Drenik: How did this data drive behavioral changes for companies?

Schneider: As companies have started to use our platform and realized that in most cases data does exist to solve their visibility needs, they have become hungrier and hungrier for data. They are also learning how to change their decision-making mindset from gut driven to one that is more rooted in measurable, auditable data.

Decision makers used to be asked what they think. Now they are also asked what they know and can observe.

Drenik: What other economic impacts have you seen driving data demand?

Schneider: Inflation has been a big one. Every business is trying to understand what’s causing it, what impacts it is having on consumers’ appetite to spend and how long it will last. We’ve had people search for specific pricing data on thousands of product categories to understand where it’s higher or lower. They’re also trying to tie this back to end demand to see if large price changes destroy demand across all product categories or if there are certain categories which are particularly sensitive.

Drenik: What types of sources are people using to track inflation?

Schneider: Consumer survey data has been one of the best ways to track consumers’ view of inflation. According to a recent Prosper Insights & Analytics Survey you can see which areas consumers are feeling the inflation impact most. The data shows that Grocery and Gasoline are the two largest areas of consumer concern.

Prosper - Noticed Prices Increases in any of the Following

It also shows that consumers are in fact changing their behavior.
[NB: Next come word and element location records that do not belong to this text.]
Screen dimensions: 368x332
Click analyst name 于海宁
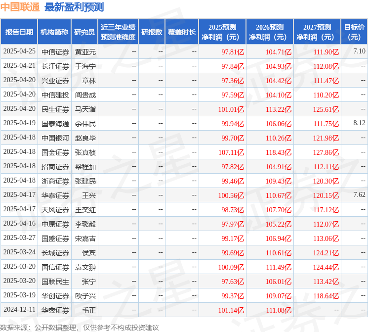pyautogui.click(x=85, y=66)
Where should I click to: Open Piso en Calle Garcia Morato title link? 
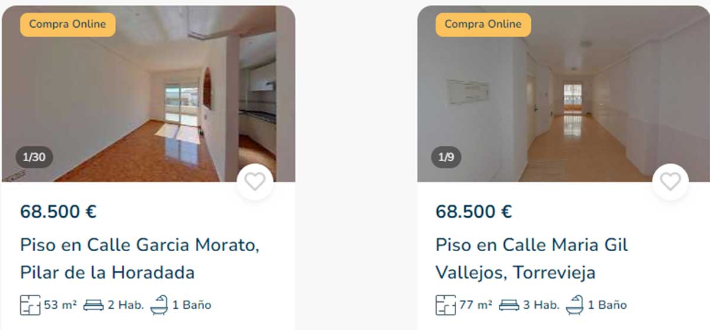[x=140, y=259]
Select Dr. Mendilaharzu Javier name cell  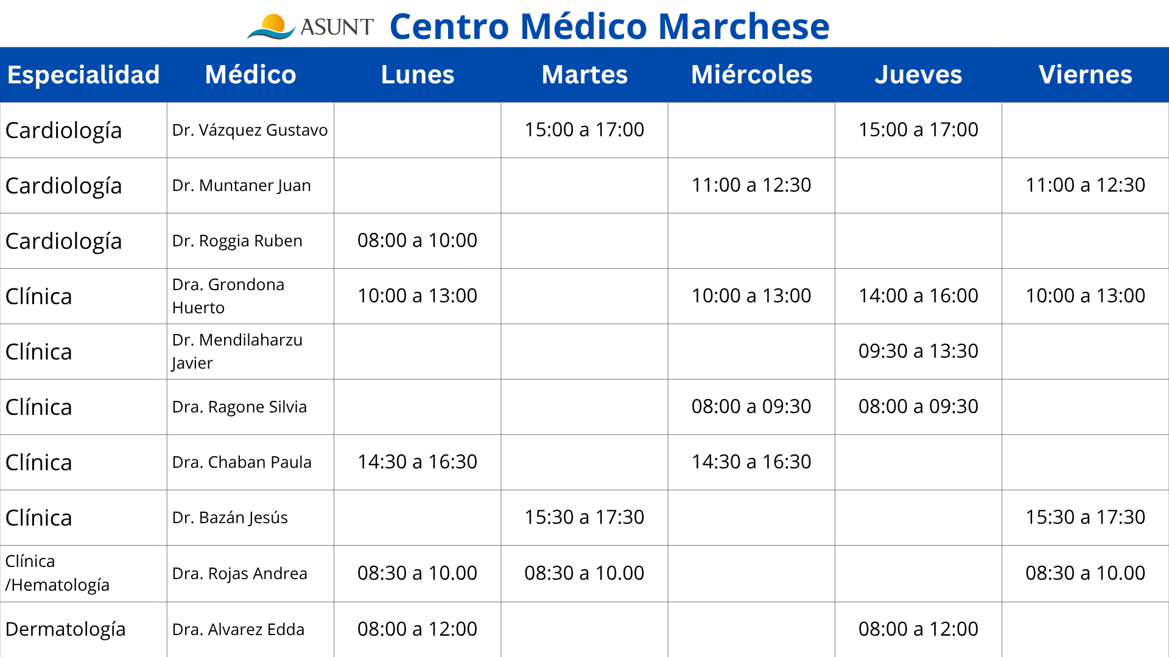(x=250, y=352)
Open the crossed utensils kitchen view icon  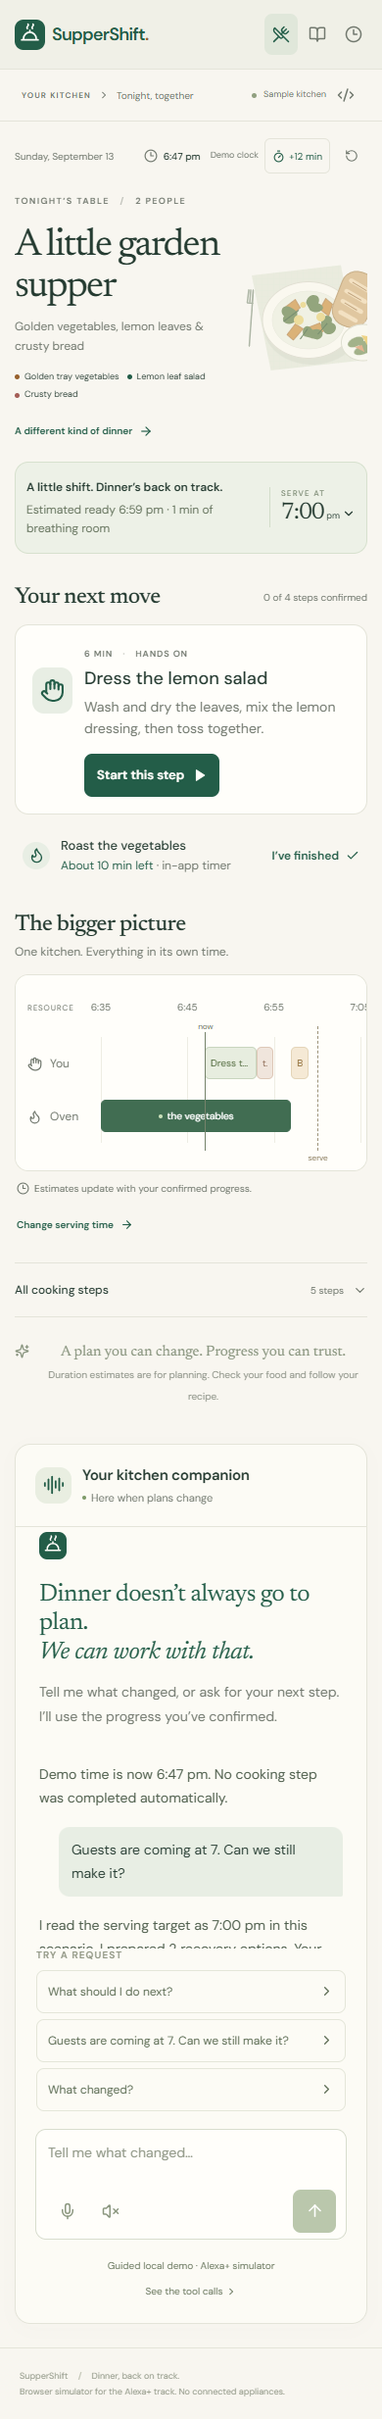tap(281, 34)
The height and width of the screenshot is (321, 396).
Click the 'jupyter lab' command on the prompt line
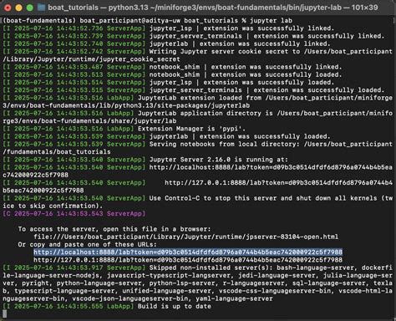[x=271, y=21]
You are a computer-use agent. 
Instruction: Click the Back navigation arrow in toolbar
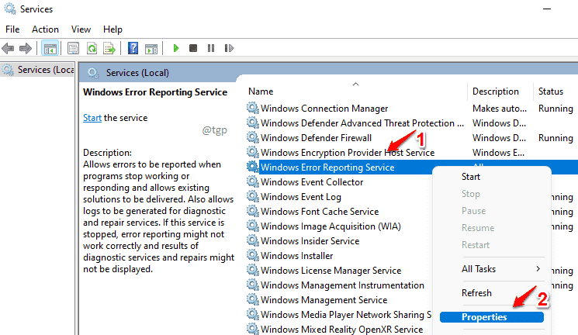click(8, 48)
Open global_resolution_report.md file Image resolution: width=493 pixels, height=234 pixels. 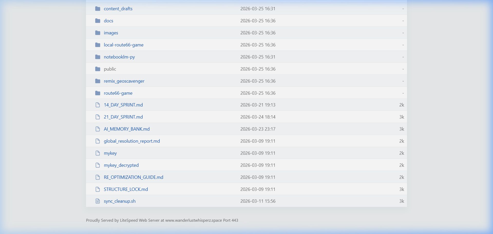(132, 141)
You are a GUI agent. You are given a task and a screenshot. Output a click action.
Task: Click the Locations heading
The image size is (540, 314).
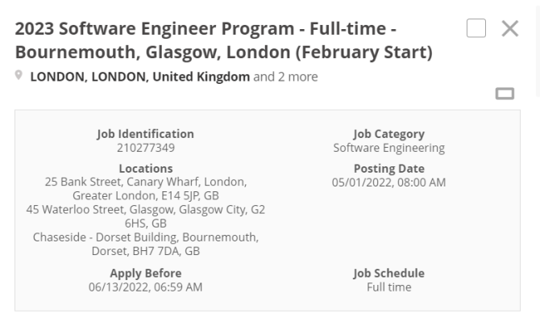tap(146, 169)
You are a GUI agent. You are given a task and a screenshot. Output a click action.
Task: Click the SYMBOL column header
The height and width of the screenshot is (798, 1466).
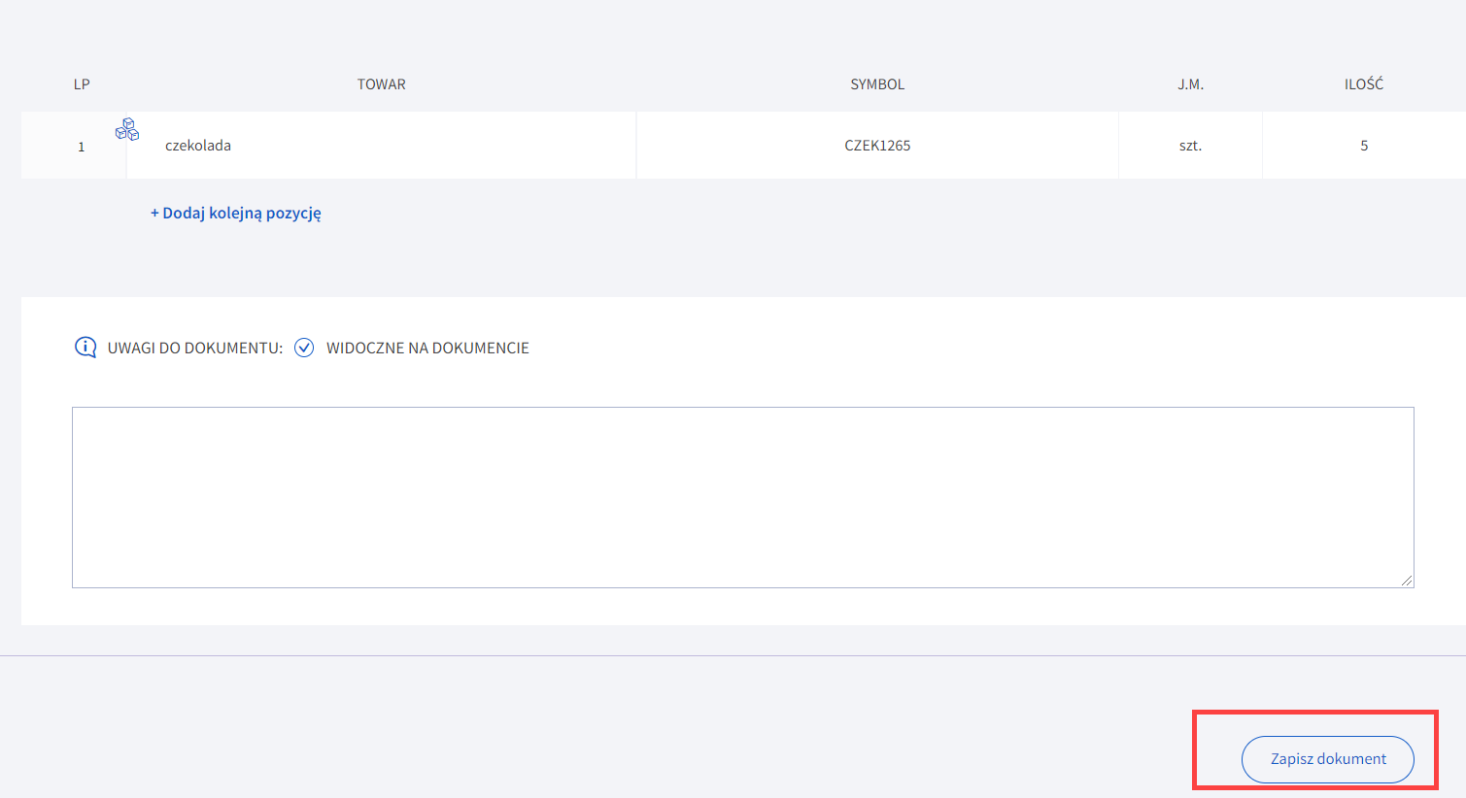click(877, 84)
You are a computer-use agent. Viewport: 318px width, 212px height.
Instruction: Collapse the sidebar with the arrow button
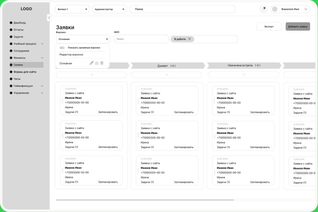tap(49, 18)
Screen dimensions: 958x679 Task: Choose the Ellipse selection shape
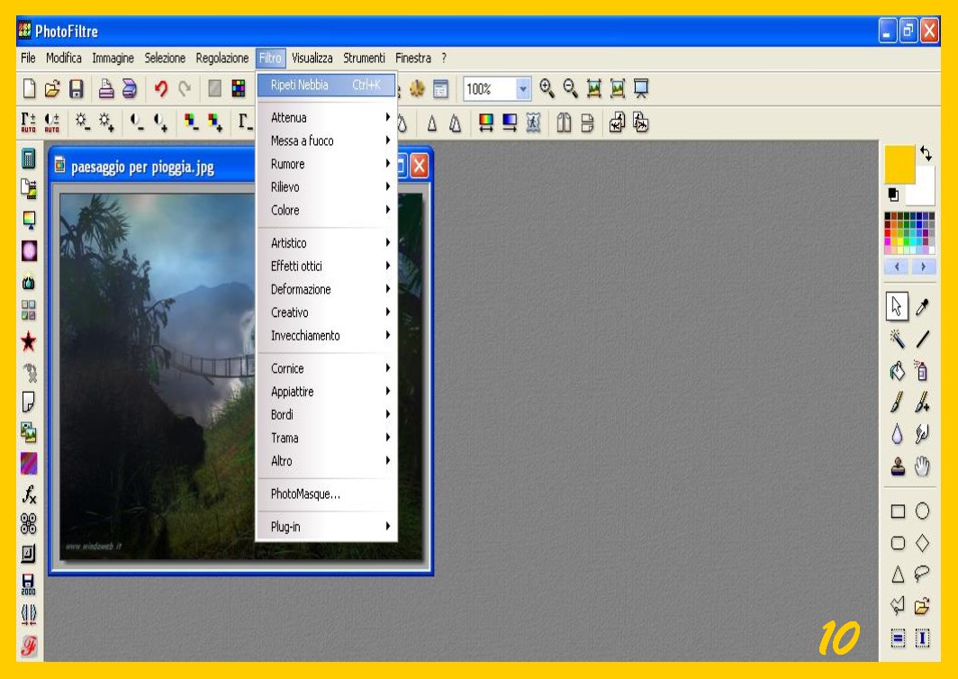click(923, 511)
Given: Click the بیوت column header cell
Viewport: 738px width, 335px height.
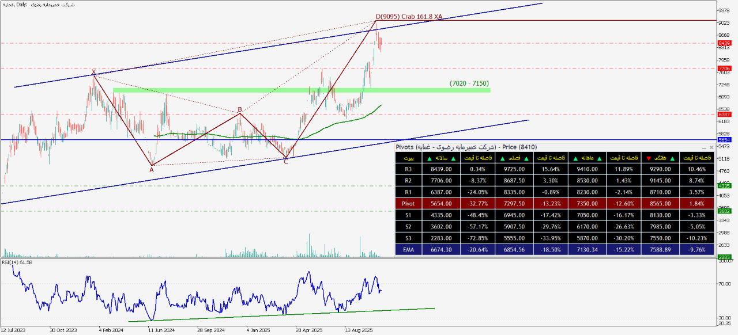Looking at the screenshot, I should pyautogui.click(x=408, y=158).
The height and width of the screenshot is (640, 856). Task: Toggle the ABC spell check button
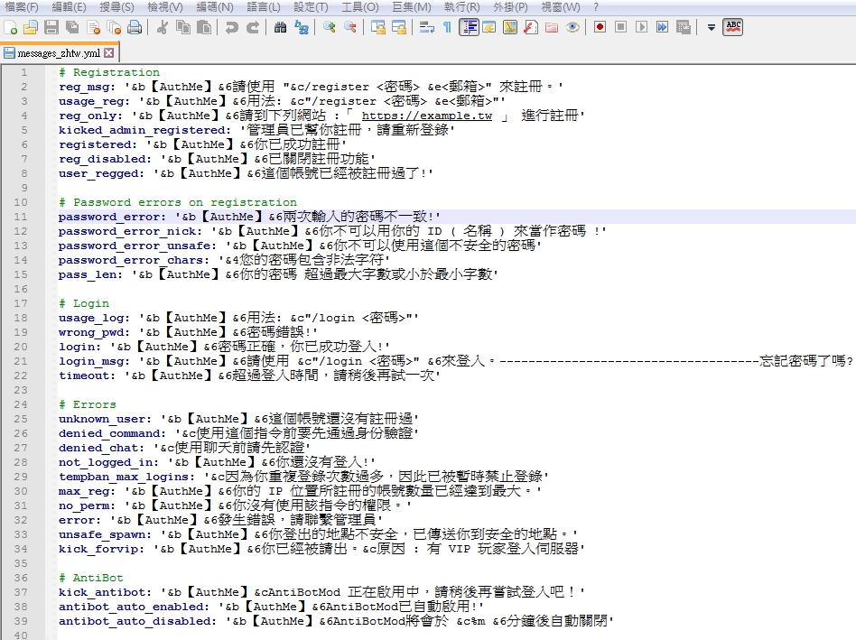coord(733,27)
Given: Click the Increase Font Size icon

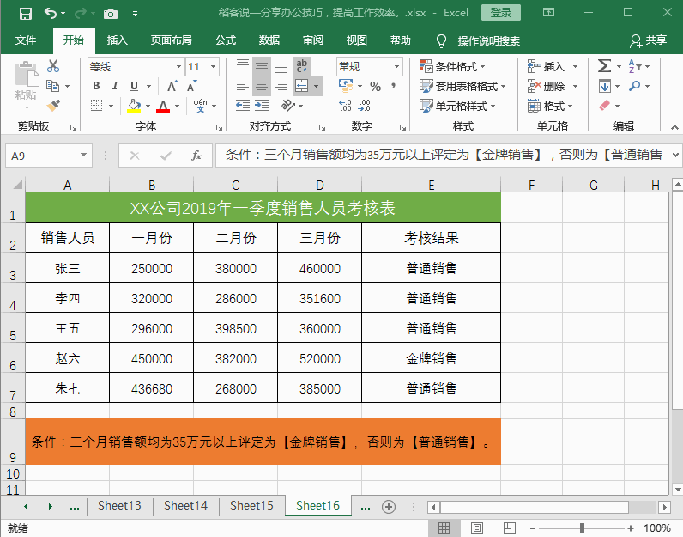Looking at the screenshot, I should (x=172, y=86).
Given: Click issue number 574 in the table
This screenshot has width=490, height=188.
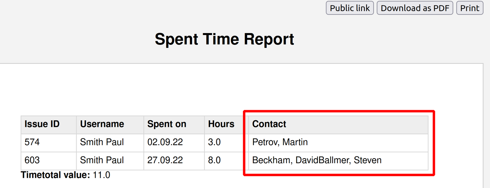Looking at the screenshot, I should (31, 142).
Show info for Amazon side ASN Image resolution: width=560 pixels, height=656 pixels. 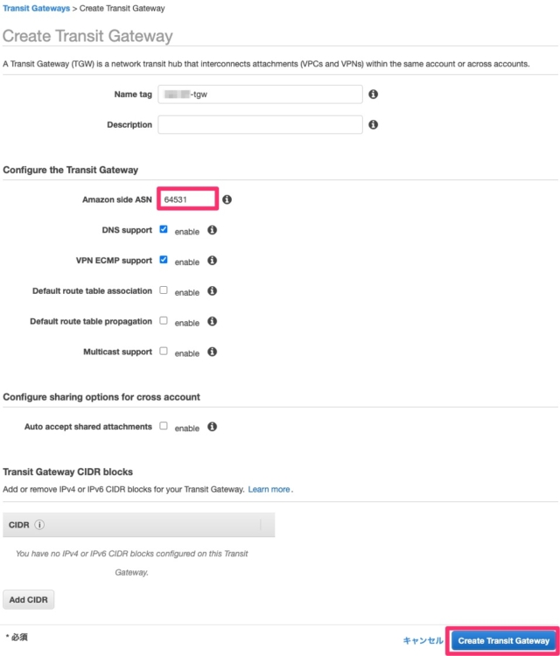pos(227,199)
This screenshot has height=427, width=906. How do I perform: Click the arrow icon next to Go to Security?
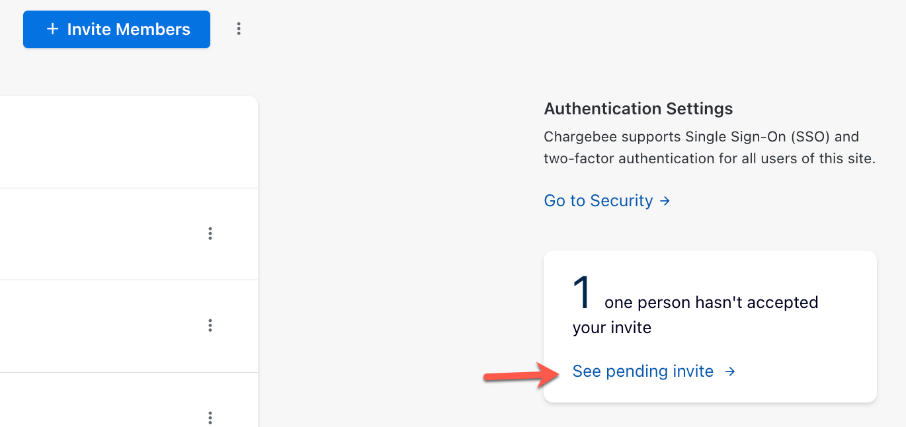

The survey results show that consumers are waiting for sales, buying an increasing number of generic products and also spending more time doing price comparisons between online and offline retailers to ensure they’re saving where they can.

Prosper - Doing As A Result Of Price Increases

Drenik: What's your outlook on the need for data going forward?

Schneider: As market leaders continue adopting data it’s going to become a basic business requirement for everyone. Businesses that don’t leverage data will become increasingly disadvantaged compared to those that do. I’m extremely bullish on the accelerating wave of data adoption and excited about Nomad Data’s role in helping drive this trend.

Drenik: Has the post-COVID era fundamentally altered that view?

Schneider: The post-pandemic world hasn’t changed my view on overall adoption, but it has changed my view on the speed of that adoption. I had previously thought it could take another decade for most companies to feel pressure to fully embrace data-driven decision making. The pandemic changed that overnight and I now see the next 2-3 years being equivalent to a decade of pre-pandemic adoption.

Drenik: Thank you, Brad, for your insights around business adoption of data.